The issue was investigated  in bug 13726093 and it's closed as OS  issue

SOLUTION


 Engage OS vendor to disable software that scans ACFS devices.

The temporary workaround is  to disable the resource if ACFS is not needed.

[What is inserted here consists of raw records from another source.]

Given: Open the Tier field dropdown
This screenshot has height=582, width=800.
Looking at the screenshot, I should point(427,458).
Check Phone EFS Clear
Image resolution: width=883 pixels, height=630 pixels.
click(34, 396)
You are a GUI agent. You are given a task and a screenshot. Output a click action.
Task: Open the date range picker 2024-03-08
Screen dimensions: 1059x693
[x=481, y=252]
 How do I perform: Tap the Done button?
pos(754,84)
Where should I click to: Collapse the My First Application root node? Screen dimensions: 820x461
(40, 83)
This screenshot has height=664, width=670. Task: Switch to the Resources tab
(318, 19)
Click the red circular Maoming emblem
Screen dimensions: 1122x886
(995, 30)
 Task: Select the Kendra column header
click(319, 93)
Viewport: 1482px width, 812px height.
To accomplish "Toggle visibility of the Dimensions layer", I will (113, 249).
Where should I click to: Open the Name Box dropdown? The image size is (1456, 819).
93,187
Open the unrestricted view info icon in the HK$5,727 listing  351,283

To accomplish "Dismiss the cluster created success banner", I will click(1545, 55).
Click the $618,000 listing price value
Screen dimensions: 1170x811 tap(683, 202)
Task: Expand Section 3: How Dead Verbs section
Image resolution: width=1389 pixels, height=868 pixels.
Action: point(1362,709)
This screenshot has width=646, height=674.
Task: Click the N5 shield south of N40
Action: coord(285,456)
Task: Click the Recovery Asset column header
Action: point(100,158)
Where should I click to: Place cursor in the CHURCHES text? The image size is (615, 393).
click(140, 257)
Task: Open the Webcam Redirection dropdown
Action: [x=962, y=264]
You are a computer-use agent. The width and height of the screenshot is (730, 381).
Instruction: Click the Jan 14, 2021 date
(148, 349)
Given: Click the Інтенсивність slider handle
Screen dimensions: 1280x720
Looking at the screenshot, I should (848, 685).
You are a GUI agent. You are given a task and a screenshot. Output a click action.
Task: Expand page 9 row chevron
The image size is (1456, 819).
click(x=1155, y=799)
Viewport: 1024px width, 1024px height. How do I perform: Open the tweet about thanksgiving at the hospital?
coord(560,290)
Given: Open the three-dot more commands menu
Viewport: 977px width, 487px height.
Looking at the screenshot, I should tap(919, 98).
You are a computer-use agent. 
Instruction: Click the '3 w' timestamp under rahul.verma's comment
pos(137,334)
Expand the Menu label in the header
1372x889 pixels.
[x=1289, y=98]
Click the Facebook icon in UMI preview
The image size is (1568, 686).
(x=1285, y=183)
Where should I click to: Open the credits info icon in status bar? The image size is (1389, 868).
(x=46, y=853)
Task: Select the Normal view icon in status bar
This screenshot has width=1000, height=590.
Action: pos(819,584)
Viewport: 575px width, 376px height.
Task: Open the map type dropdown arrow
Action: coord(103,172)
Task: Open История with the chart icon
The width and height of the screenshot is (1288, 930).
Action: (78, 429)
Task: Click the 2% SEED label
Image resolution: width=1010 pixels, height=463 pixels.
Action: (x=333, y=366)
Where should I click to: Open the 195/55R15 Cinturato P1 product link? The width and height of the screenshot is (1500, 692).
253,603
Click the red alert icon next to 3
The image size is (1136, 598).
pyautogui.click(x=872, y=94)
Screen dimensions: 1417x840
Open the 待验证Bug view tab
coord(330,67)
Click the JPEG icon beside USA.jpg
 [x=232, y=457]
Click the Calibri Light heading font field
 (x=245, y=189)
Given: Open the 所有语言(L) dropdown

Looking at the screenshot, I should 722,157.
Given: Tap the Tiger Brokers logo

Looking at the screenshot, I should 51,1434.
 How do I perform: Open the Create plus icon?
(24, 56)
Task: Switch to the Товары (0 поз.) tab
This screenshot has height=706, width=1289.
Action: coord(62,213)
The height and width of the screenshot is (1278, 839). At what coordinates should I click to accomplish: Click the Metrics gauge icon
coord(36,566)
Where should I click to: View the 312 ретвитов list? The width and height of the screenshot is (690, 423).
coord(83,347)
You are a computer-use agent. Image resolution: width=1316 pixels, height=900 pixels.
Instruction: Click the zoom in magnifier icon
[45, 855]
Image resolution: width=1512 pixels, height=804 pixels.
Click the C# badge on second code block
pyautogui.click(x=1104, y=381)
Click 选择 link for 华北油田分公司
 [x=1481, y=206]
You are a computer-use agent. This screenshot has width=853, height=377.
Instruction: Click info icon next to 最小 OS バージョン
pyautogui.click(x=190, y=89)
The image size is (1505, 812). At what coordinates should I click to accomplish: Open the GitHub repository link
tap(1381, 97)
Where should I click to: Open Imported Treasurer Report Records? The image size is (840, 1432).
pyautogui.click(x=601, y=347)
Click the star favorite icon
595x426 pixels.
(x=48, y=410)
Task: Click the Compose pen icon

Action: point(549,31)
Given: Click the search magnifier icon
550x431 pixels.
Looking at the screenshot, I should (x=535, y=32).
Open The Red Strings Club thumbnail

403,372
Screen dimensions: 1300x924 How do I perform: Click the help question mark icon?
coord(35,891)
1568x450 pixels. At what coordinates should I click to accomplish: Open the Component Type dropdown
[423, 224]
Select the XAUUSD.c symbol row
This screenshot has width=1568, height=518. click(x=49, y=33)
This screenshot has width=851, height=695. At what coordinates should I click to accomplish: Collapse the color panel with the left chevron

To disable:

# $GRID_HOME/bin/acfsroot disable


 Once it's disabled and node rebooted, it's status will be

ora.registry.acfs
            ONLINE   OFFLINE      racnode1

 

Note: 

It's known that multipath daemon may open /dev/ofsctl:

lsof /dev/ofsctl
 COMMAND PID USER  FD TYPE DEVICE SIZE/OFF NODE NAME
 multipath 5356  root 58r BLK 251,0 0t0 41683748 /dev/ofsctl

Adding ofsctl to multipath blacklist solves the issue.

 


 for findability: rootcrs.pl -unlock ; roothas.pl -unlock

REFERENCES

BUG:13606669 - CRSCTL STOP  CLUSTERWARE FAILS TO STOP, ACFS-9118
 
BUG:13613644 - CRSCTL STOP CRS IS  NOT STOPPING THE ORA.DRIVERS.ACFS RESOURCE 11.2.0.3
 
BUG:13726093 - CRSCTL STOP CRS  FAILS TO STOP ACFS
 
BUG:13736590 - CRS-2799: FAILED TO  SHUT DOWN RESOURCE 'ORA.DRIVERS.ACFS'
 
BUG:13810374 - FAILS TO STOP ACFS  RESOURCE IN 11.2.0.3

 

    因本实例中使用multipath绑定硬盘作为ASM磁盘,故multipath服务打开/dev/ofsctl设备,所以导致ora.drivers.acfs失败,最终整个关闭命令完成带有错误。根据提示在multipath配置文件中设置

blacklist{

   devnode "^sda"

   devnode "ofsctl"

}

设置后,再次重试关闭命令问题解决。